JOB: Please copy out, unchanged, the stretch of items from the very first line through the line that contains "Action: point(1170,15)", including both ends.

PROVIDED RECORDS:
┄┄┄┄┄┄

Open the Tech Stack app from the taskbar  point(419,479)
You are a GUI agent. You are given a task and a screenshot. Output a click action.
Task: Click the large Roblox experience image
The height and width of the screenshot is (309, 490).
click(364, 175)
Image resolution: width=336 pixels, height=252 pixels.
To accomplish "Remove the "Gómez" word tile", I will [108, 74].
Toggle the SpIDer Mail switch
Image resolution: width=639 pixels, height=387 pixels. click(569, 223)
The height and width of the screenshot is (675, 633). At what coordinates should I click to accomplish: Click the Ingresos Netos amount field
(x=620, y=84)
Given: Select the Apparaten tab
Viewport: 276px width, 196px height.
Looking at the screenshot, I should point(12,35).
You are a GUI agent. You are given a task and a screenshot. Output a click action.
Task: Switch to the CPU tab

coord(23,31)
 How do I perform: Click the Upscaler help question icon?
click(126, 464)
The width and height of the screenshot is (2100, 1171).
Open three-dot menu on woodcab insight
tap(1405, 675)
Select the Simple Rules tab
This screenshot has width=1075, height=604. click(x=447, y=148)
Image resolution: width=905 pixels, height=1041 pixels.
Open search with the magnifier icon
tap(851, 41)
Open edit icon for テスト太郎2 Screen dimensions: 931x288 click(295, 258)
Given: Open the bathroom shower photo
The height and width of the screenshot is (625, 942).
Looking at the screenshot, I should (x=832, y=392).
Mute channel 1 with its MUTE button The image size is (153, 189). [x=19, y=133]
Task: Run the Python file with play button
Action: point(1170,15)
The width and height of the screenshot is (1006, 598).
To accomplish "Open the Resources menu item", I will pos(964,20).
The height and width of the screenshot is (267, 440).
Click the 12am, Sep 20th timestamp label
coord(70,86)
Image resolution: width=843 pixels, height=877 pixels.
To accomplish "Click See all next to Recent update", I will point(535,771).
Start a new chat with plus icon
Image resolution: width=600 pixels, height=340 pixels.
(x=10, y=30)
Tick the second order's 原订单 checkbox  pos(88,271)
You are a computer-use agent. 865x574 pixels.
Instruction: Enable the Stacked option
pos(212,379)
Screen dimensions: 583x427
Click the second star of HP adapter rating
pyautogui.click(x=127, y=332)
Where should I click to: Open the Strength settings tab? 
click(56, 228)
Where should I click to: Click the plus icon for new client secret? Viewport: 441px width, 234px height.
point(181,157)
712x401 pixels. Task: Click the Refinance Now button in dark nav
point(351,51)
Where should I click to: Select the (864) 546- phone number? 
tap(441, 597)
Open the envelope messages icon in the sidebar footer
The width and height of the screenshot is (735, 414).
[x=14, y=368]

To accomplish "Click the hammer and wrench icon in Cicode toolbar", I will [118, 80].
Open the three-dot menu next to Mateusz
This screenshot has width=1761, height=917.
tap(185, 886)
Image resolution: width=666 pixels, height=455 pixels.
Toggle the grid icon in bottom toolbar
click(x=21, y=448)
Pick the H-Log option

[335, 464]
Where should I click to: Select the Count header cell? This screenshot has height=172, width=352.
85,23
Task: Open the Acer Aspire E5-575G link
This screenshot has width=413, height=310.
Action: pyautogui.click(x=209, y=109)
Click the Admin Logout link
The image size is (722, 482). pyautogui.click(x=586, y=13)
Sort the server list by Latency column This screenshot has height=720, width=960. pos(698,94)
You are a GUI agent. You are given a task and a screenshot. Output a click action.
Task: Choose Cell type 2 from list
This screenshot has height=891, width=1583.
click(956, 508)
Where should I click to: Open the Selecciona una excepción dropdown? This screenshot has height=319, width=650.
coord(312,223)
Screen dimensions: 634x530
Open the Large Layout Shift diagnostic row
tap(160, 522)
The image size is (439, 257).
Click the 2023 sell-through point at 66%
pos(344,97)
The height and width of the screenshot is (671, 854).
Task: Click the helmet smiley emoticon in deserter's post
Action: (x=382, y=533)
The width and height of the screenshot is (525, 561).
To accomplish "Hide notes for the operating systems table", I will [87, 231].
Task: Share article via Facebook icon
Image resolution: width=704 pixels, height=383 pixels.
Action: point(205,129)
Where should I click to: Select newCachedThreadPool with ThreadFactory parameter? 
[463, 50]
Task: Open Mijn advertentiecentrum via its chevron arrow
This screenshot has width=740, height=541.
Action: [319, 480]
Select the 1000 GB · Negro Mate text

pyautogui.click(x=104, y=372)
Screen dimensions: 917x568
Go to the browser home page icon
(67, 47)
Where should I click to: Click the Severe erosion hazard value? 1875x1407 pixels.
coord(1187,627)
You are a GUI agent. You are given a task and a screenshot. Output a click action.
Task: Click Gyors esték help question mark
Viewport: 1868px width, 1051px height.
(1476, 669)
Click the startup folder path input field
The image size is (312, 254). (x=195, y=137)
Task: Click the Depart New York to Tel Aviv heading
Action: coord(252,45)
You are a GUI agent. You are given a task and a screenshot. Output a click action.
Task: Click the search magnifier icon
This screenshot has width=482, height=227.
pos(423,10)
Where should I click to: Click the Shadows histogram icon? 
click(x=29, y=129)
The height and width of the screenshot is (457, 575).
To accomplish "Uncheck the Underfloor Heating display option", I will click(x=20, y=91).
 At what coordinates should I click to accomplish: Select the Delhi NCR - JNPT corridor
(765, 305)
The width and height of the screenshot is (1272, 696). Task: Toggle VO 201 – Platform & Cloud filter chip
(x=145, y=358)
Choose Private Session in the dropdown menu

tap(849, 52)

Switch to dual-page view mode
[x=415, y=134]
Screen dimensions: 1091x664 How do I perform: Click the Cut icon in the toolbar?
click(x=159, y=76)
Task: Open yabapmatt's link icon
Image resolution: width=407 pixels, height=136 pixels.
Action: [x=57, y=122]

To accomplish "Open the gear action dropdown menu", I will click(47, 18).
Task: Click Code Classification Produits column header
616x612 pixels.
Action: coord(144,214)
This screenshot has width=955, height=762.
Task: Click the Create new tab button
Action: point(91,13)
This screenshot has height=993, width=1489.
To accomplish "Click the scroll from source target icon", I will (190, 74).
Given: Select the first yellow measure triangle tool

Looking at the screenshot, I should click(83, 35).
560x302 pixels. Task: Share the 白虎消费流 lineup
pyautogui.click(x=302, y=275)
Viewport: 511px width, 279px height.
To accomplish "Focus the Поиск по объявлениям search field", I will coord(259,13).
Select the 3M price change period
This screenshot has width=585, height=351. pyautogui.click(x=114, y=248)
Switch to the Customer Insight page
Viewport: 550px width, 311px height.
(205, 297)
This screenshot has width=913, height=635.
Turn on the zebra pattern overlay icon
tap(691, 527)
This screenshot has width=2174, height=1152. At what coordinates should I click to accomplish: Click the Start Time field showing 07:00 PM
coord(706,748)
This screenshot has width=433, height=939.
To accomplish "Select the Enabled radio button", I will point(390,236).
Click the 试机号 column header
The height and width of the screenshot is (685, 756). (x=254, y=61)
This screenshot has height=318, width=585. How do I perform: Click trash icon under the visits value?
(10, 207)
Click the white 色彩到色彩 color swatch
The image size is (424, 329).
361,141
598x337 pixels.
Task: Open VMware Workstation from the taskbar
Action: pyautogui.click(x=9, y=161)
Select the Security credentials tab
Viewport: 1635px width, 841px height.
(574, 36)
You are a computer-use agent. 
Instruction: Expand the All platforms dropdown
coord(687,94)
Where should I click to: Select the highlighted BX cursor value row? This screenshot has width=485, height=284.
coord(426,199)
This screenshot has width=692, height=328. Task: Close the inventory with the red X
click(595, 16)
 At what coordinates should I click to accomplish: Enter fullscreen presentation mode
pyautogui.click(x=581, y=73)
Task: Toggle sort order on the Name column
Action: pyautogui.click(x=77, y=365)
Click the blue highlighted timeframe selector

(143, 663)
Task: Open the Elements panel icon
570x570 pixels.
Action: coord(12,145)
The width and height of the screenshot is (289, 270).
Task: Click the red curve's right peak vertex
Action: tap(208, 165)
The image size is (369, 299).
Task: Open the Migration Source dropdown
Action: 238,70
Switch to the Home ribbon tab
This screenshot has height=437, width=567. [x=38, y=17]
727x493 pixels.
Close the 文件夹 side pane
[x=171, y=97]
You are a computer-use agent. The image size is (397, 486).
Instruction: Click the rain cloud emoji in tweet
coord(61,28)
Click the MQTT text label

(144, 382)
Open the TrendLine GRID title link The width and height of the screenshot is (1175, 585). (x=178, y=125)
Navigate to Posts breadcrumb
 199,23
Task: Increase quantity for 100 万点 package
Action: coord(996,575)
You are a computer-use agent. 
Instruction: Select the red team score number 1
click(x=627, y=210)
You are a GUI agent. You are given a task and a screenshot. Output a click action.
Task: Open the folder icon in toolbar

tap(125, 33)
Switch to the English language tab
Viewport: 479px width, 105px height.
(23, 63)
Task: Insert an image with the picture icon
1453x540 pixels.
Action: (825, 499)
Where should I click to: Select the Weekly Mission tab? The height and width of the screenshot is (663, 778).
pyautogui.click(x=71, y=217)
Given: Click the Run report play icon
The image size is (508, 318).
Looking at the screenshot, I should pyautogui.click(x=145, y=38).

┄┄┄┄┄┄

EXPECTED ANSWER:
Open the Tech Stack app from the taskbar  point(419,479)
You are a GUI agent. You are given a task and a screenshot. Output a click action.
Task: Click the large Roblox experience image
The height and width of the screenshot is (309, 490).
click(364, 175)
Image resolution: width=336 pixels, height=252 pixels.
To accomplish "Remove the "Gómez" word tile", I will [108, 74].
Toggle the SpIDer Mail switch
Image resolution: width=639 pixels, height=387 pixels. click(569, 223)
The height and width of the screenshot is (675, 633). At what coordinates should I click to accomplish: Click the Ingresos Netos amount field
(x=620, y=84)
Given: Select the Apparaten tab
Viewport: 276px width, 196px height.
Looking at the screenshot, I should point(12,35).
You are a GUI agent. You are given a task and a screenshot. Output a click action.
Task: Switch to the CPU tab

coord(23,31)
 How do I perform: Click the Upscaler help question icon?
click(126, 464)
The width and height of the screenshot is (2100, 1171).
Open three-dot menu on woodcab insight
tap(1405, 675)
Select the Simple Rules tab
This screenshot has width=1075, height=604. click(x=447, y=148)
Image resolution: width=905 pixels, height=1041 pixels.
Open search with the magnifier icon
tap(851, 41)
Open edit icon for テスト太郎2 Screen dimensions: 931x288 click(295, 258)
Given: Open the bathroom shower photo
The height and width of the screenshot is (625, 942).
Looking at the screenshot, I should (x=832, y=392).
Mute channel 1 with its MUTE button The image size is (153, 189). [x=19, y=133]
Task: Run the Python file with play button
Action: point(1170,15)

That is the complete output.